Logo Bloomberg Technoz

"Saya ingat kemarin waktu ke Kupang Kabupaten Kupang dapatnya Rp193 miliar, terus Kota Madya-nya dapat Rp17 [miliar], tapi [saya pastikan] seluruh provinsi [dapat] cukup besar," tegasnya. 

Sementara itu, ketika ditanya mengenai alokasi untuk DKI Jakarta, Purbaya mengatakan nilainya cukup besar. Namun, Jakarta dinilai memiliki kapasitas fiskal yang relatif kuat sehingga tingkat urgensi untuk memperoleh tambahan dana tidak sebesar daerah lainnya.

Sebelumnya, Purbaya juga mengatakan pemerintah turut melakukan monitoring terhadap daerah-daerah yang sedang mengalami kekurangan anggaran. Dengan adanya bantuan dari pemerintah pusat ini diharapkan akan memberikan sokongan terhadap keberlangsungan fiskal daerah. 

"Kita hitung berdasarkan anggarannya dia dan kekurangan dia seperti apa. Kan bisa dideteksi itu anggarannya seperti apa, kemudian kita hitung kekurangan seperti apa sehingga mencukupi. Jadi [dana di] daerah harusnya bisa cukup. Enggak ribut-ribut kayak kemarin lagi," jelas Purbaya.

Dalam kaitan ini, Purbaya menyebut pemerintah akan menggunakan anggaran dari  Bagian Anggaran Bendahara Umum Negara (BA BUN) untuk kucuran dana ke pemda tersebut. Dia memastikan penyaluran dana ke pemda tidak akan mengganggu penyaluran dana ke kementerian/lembaga (K/L).

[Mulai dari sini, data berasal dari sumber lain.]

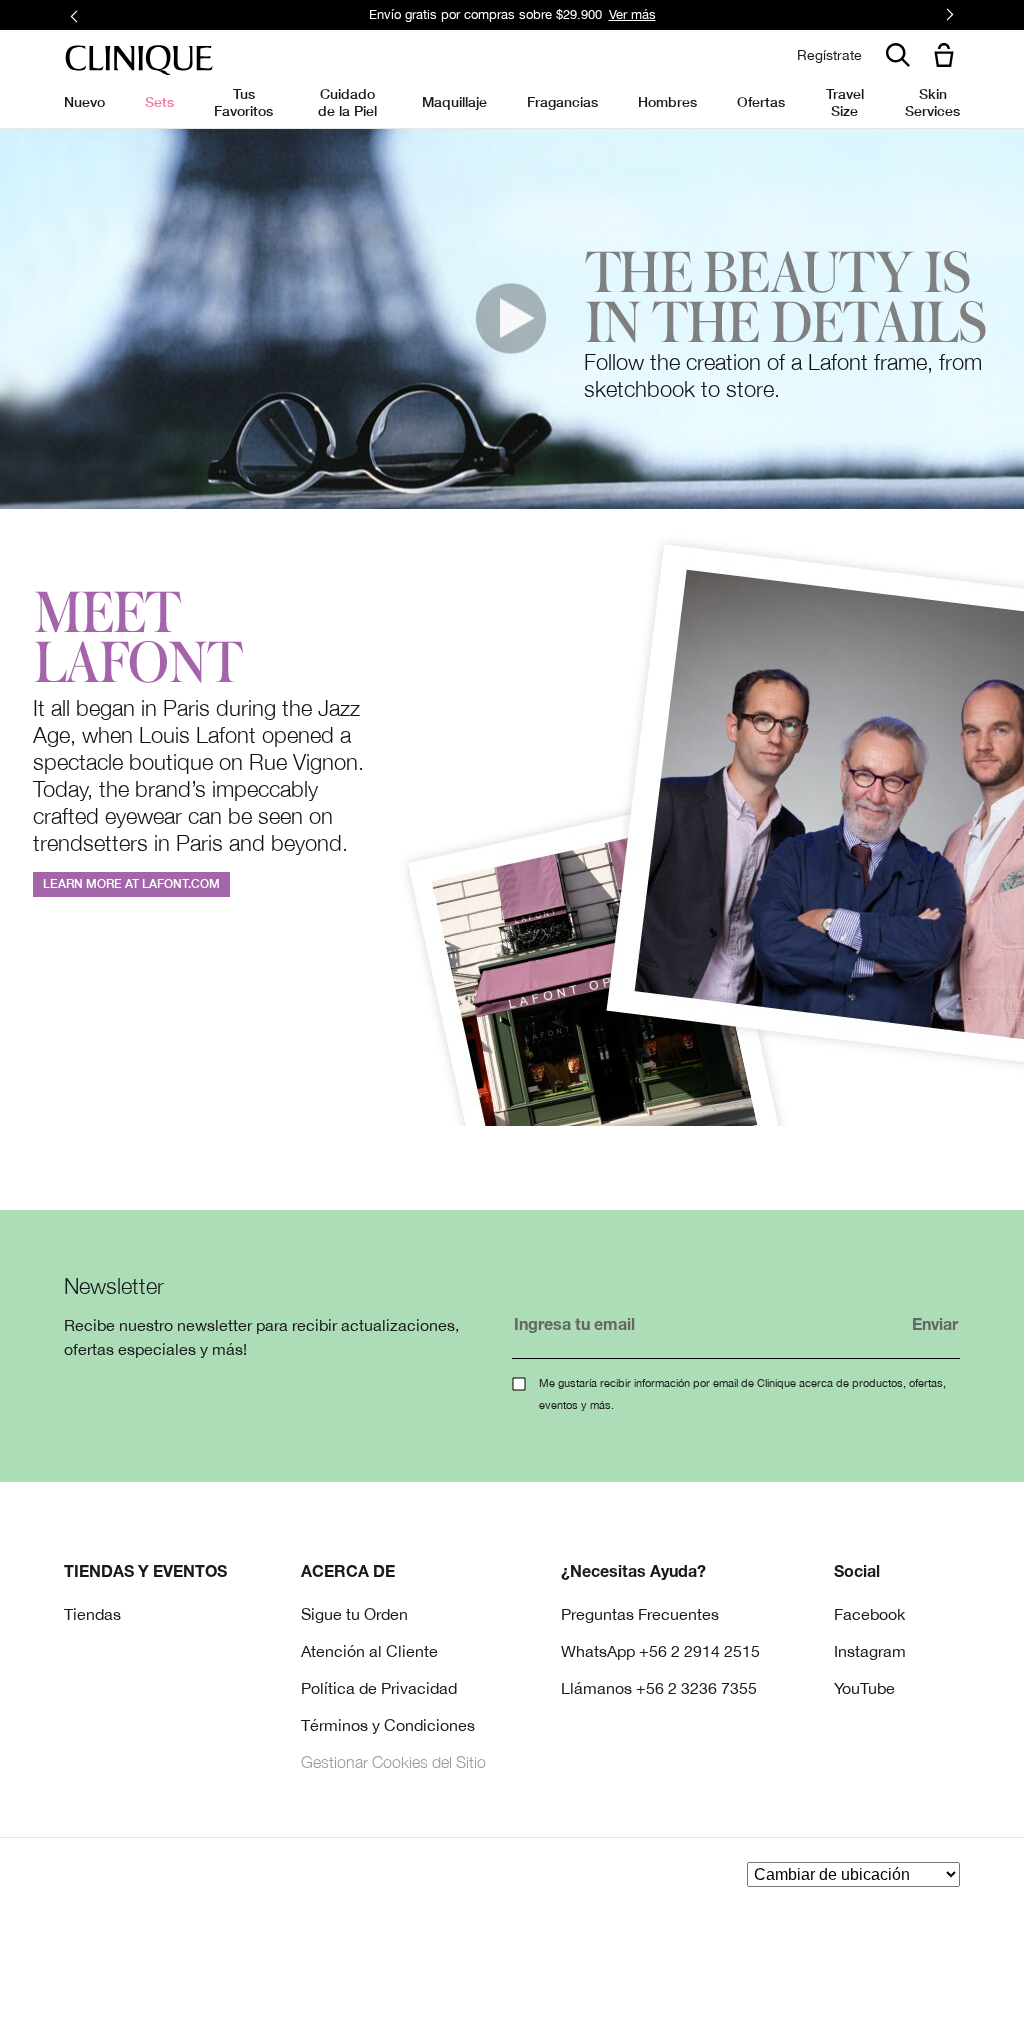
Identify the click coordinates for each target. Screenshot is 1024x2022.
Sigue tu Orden (354, 1614)
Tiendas (92, 1614)
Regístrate (829, 55)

"Tentunya ada yang dikurangi sedikit. Tapi dampak ke program kementerian/lembaga pasti hampir insignificant karena ini bukan diambil dari pos kementerian/lembaga," tuturnya. 

Untuk diketahui, transfer ke daerah (TKD) sebesar Rp357,4 triliun pada semester I-2026. Jika dibandingkan dengan periode yang sama tahun sebelumnya terjadi kontraksi sebesar 11,2%. Saat itu realisasi TKD mencapai Rp402,5 triliun, imbasnya banyak daerah mengalami kekurangan anggaran. Terutama daerah yang masih bergantung pada transfer dari pemerintah pusat.